Intra Vires

Editor-in-Chief

Totally real news from around the law school

Witness me, blood bag!

After backlash over the introduction of the Cognomos course selection system, the administration has decided to quote “fuck it” and revert to the “Battle Royale” system employed under former Dean Mayo Moran. Sales of silver spray paint skyrocketed following the announcement.

Intro to Statistics added to 1L curriculum

Sara Faherty has added introductory statistics to the mandatory 1L curriculum after explaining to the umpteenth student that maximum aggregate happiness does not imply maximum individual happiness. 

Wellness sharks need new handler after departure of Yukimi Henry

The departure of Manager, Academic/Personal, and Wellness Coordinator/Shark-Handler, Yukimi Henry has hit no community at the law school harder than the school’s school of wellness sharks. Stikeman Elliot (Great Hammerhead), Paliare Roland (Shortfin Mako), and Fasken (Basking) have been particularly despondent. Applicants must have  three years counselling experience and all of their fingers.

Robert Wagner surprised to find himself Chief Justice of Canada

Retired auto-worker Robert Wagner, 67, of Trois-Rivières, QC was surprised to wake up one morning to find himself Chief Justice of Canada. When asked about his priorities for his tenure, he hoped that he would be able to “bring presents to all the good boys and girls”. 

New Chief Justice?

A panicked Dean Iacobucci reportedly made a frantic phone call to the Supreme Court of Canada ordering Chief Justice Richard Wagner to legally change his name to Robert Wagner after an embarrassing email sent to the entire student body. When pressed on the mistake, the Dean held up a copy of Justice Wagner’s birth certificate with “Richard” scribbled out in Sharpie and replaced with “Robert”. The Right Honourable Richard/Robert Wagner could not be reached for comment.

Rite of the Yakarist delayed

The first Rite of the Yakarist of the new school year was delayed when the wafers failed to arrive on time.
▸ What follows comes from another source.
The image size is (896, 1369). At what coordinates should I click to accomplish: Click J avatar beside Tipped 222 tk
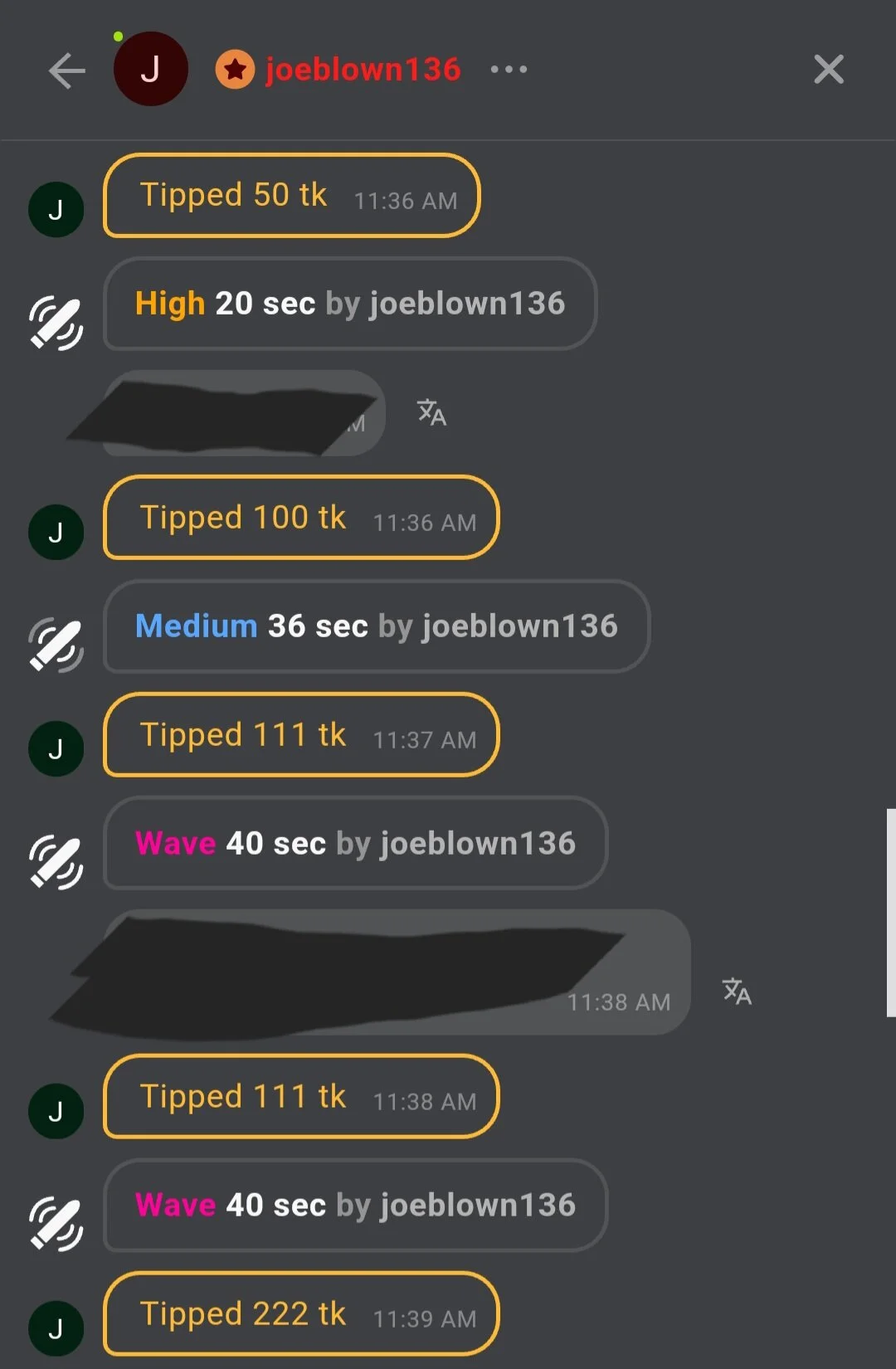[56, 1328]
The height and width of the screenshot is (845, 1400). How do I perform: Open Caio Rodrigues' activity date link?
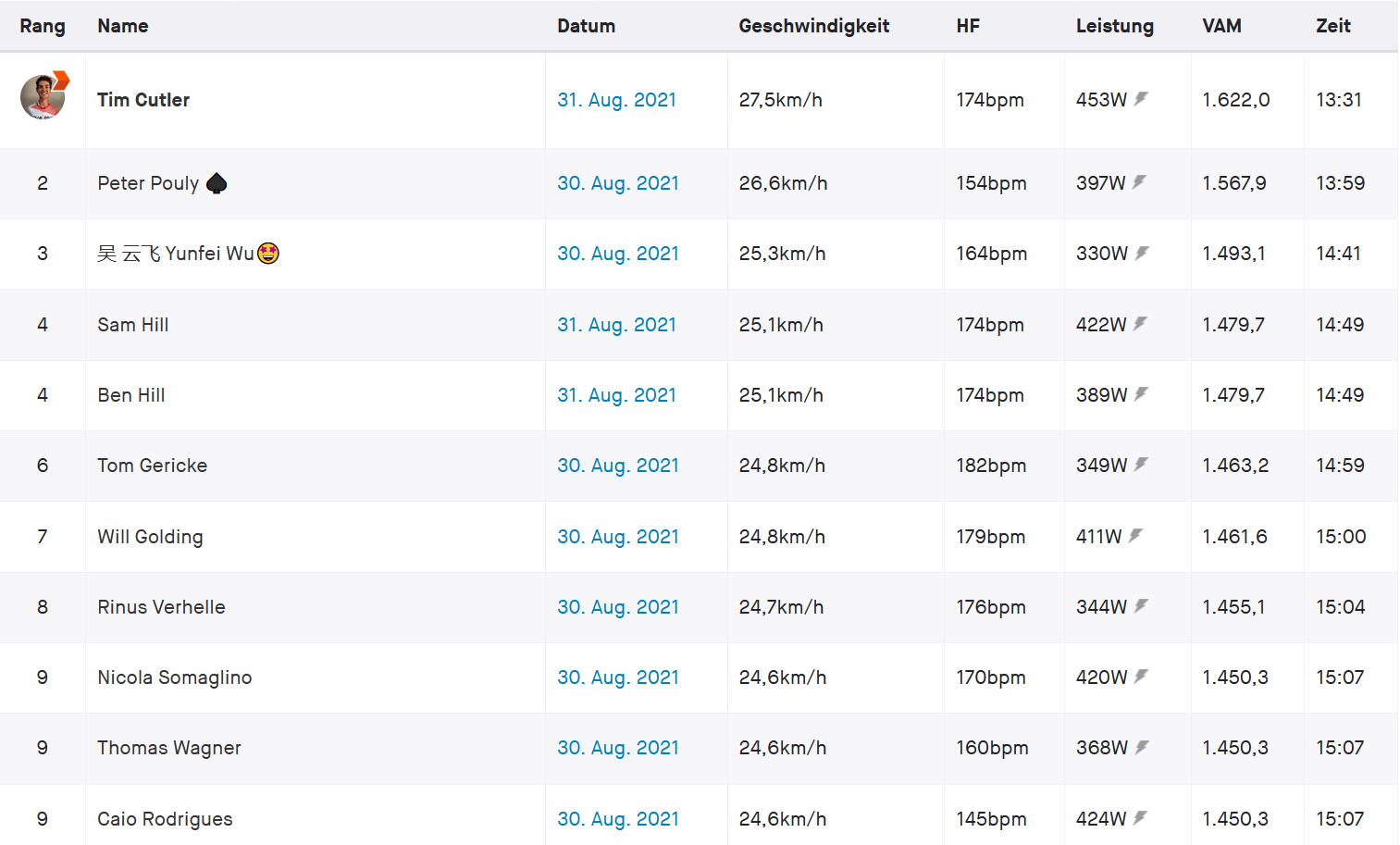click(x=617, y=819)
Student eagerly awaiting renewing their covenant in the Dean’s blood were forced to pretend that they totally would gather in the atrium in such large numbers at 10 am.

Nothing of note happens in main floor bathroom hallway

Absolutely nothing of note happened in the hallway leading to the main floor washrooms in September. Entirely unrelated, nothing of note occurred in the reception area either.